Em relação ao plano anticorrupção, o líder socialista demonstrou mais uma vez sua habilidade oratória desde o início. Mantendo-se fiel ao fato de que o elaborou em conjunto com o Departamento de Anticorrupção, Integridade e Governança da OCDE, grupos parlamentares e especialistas da sociedade civil, Sánchez iniciou uma explicação sobre as quinze medidas que implementará, divididas em cinco áreas principais. São elas: prevenção de riscos e fortalecimento dos controles contra a corrupção; proteção de denunciantes ; fortalecimento da capacidade do Estado de investigar, processar e punir a corrupção; recuperação de ativos roubados ; e criação de uma cultura de integridade.

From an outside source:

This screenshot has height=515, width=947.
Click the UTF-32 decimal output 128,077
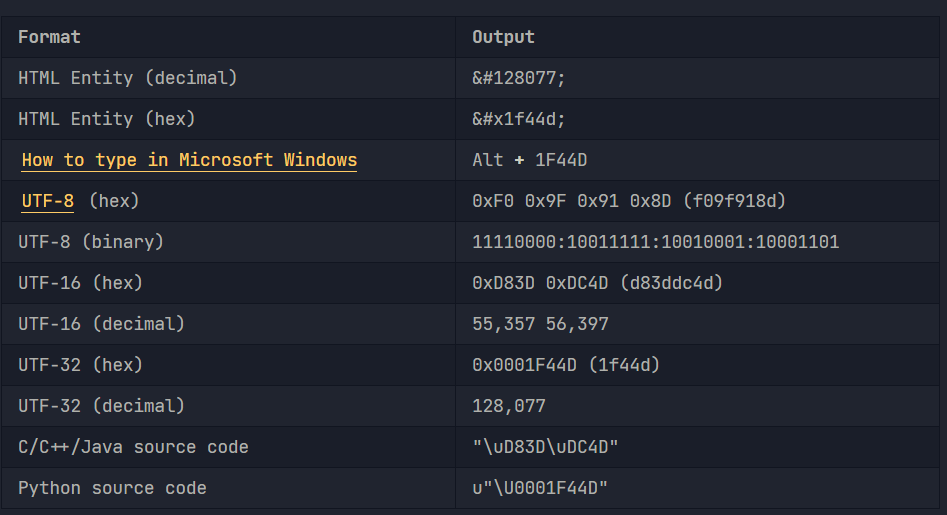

Sempre se diz que o papel aguenta tudo, e é verdade que as quinze propostas parecem promissoras. O que fica menos claro é a vontade de se engajar plenamente no combate a esse flagelo que tantos danos causou à política e à economia espanholas. Enquanto o plano é anunciado, o governo busca aprovar com urgência a chamada Lei Bolaños, que visa coibir casos de corrupção que afetam familiares de Sánchez e até mesmo o Procurador-Geral. A resposta de Alberto Núñez Feijóo foi agressiva, e ele aproveitou o tempo limitado disponível para negar a credibilidade do presidente e pedir-lhe, mais uma vez, que renunciasse e convocasse eleições. "Não se trata de Sánchez ou da extrema direita, trata-se de Sánchez ou da decência", disse ele aos parceiros e aliados do governo, a quem repreendeu por continuarem apoiando uma organização corrupta.
A resposta dos grupos que apoiam o autoproclamado governo de coalizão progressista foi a esperada. Algumas palavras altissonantes, até ameaças de abandono caso a situação piore, mas um aplauso final para aqueles que garantem seus cargos em administrações e entidades públicas e, acima de tudo, para aqueles que continuarão a pagar o alto preço que estipularam por seus votos no Parlamento.
Yolanda Díaz optou por não se sentar no banco azul, que lhe corresponde como vice-presidente, e, em vez disso, posicionou-se no banco vermelho de Sumar, como se quisesse se opor ao governo do qual faz parte. Ela começou seu discurso criticando a corrupção no PSOE e pedindo uma mudança de direção no Executivo, mas depois desviou para seus ataques habituais ao PP ("hoje venho aqui em nome do meu pai, que jamais desejaria o direito de governar", disse ela após a morte de Suso Díaz na terça-feira) e terminou elogiando Pedro Sánchez , de quem disse: "Não permitirei que esta luz se apague". Não ficou claro se ela se referia à pequena luz de La Moncloa (como El Pardo durante o governo de Franco) ou às luzes dos gabinetes oficiais dos ministros de Sumar.
Os demais parceiros e aliados do governo agiram como esperado. A corrupção não pode ser tolerada, diziam veementemente, mas continuaremos a apoiá-lo até que ele pague todas as parcelas de nossas reivindicações. Os separatistas estão pressionando, mas não estão sufocando. É a maneira deles de lucrar. Sánchez entrará em férias como primeiro-ministro, aguardando os próximos relatórios da UCO (União dos Trabalhadores) e as decisões judiciais.